Вся Венеция была в этих двух строках. Ему вспомнилась проведенная там осень и чудесная любовь, заставившая его натворить восхитительных, безумных глупостей. В каждом городе есть свой романтизм. Но Венеция, как и Оксфорд, сохранила свой романтический фон. А для каждого истинного романтика фон — это все, или почти все… Некоторое время и Бэзиль провел с ним в Венеции; он сходил с ума от Тинторетто. Бедный Бэзиль! Какой ужасной смертью он умер!

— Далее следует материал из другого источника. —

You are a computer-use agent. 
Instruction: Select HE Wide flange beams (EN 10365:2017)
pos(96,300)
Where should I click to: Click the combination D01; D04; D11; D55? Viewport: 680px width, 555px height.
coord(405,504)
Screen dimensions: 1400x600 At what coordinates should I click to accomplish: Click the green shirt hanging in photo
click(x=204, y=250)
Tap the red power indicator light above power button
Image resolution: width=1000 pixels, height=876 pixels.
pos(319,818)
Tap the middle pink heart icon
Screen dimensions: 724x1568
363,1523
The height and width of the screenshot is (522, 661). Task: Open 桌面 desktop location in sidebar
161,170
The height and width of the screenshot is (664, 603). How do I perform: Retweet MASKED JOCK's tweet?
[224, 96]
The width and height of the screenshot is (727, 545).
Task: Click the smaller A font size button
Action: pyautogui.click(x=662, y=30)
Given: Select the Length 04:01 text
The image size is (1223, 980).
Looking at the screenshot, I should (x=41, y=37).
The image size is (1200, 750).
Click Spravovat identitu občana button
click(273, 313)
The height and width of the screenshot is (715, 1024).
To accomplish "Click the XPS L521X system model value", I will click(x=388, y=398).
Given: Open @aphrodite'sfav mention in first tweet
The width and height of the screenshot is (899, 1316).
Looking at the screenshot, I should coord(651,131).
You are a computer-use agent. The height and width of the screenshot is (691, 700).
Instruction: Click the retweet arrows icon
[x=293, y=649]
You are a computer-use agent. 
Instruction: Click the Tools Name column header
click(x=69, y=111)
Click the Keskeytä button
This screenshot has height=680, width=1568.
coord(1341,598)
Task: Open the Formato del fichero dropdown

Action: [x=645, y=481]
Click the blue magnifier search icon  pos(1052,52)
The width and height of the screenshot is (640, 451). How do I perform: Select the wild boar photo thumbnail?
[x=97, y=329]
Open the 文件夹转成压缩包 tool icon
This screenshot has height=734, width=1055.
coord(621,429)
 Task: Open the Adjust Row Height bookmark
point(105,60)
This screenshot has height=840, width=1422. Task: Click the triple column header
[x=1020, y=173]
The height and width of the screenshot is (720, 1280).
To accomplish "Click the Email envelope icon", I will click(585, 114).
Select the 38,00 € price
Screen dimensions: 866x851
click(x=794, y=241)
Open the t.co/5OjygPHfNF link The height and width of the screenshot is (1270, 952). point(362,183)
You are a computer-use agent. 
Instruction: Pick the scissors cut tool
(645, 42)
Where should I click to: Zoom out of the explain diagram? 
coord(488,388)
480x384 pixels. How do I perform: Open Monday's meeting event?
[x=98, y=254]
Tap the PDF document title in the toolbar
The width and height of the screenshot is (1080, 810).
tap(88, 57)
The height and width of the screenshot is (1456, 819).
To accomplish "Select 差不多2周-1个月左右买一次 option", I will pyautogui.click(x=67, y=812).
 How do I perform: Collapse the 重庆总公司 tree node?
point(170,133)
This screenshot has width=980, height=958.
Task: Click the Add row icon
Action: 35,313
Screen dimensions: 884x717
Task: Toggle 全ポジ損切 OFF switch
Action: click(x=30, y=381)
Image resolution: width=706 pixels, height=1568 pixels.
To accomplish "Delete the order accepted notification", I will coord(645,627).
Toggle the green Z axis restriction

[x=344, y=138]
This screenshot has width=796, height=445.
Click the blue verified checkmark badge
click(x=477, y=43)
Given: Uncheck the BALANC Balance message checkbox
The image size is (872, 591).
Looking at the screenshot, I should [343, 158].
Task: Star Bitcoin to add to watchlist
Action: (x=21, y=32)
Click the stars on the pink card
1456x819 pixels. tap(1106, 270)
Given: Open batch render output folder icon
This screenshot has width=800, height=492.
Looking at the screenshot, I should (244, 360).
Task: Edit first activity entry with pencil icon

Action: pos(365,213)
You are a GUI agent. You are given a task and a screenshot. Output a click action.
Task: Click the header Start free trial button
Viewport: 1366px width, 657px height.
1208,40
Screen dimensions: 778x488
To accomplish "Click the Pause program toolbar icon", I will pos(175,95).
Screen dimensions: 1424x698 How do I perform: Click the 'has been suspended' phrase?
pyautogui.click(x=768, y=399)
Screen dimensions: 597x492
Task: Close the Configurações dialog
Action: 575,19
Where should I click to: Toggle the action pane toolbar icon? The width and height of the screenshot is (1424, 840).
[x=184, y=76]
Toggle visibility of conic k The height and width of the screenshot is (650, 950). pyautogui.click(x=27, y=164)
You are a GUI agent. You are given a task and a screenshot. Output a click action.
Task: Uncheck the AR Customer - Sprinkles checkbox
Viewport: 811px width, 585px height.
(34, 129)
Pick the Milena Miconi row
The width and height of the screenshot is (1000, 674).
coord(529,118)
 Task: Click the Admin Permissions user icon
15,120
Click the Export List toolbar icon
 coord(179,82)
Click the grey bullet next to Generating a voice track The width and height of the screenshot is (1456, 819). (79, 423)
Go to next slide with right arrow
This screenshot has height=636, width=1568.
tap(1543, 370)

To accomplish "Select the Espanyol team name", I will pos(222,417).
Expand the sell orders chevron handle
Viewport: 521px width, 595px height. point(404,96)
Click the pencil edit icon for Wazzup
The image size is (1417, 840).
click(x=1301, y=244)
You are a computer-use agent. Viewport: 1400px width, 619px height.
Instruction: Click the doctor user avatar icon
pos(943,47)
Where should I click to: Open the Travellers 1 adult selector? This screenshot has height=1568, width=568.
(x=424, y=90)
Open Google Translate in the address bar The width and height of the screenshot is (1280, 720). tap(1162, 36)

Дориан вздохнул и снова взялся за книгу, стараясь забыться. Он читал о ласточках, сновавших в маленьком кафе в Смирне, где сидят хаджи и перебирают янтарные четки, а купцы в тюрбанах курят свои длинные трубки с кисточками и важно беседуют друг с другом. Он читал про обелиск на Place de la Concorde, плачущий гранитными слезами в своем одиноком изгнании, без солнца, и страстно стремящийся обратно, к покрытому лотосами Нилу, где покоятся сфинксы и живут розово-красные ибисы и белые ястребы с золочеными когтями, а крокодилы с маленькими берилловыми глазками медленно движутся по зеленому, дымящемуся илу; он задумался над строками, музыка которых навеяна зацелованным мрамором, тем странным изваянием, которое Готье уподобляет голосу контральто, тем «monstre charmant», что лежит в порфировой комнате в Лувре…
Но, спустя некоторое время, книга выпала из рук Дориана. Он стал нервничать, и его охватил припадок страха. Что, если Алан Кэмпбелль выехал из Англии? Целые дни пройдут до его возвращения. Может быть, он еще откажется прийти? Что тогда делать? Каждое мгновение было вопросом жизни и смерти.
Они были большими друзьями когда-то — пять лет тому назад — и были почти неразлучны. Затем близость их внезапно оборвалась. Теперь, когда они встречаются в обществе, улыбается один Дориан Грей; Алан Кэмпбелль никогда не отвечает на улыбку.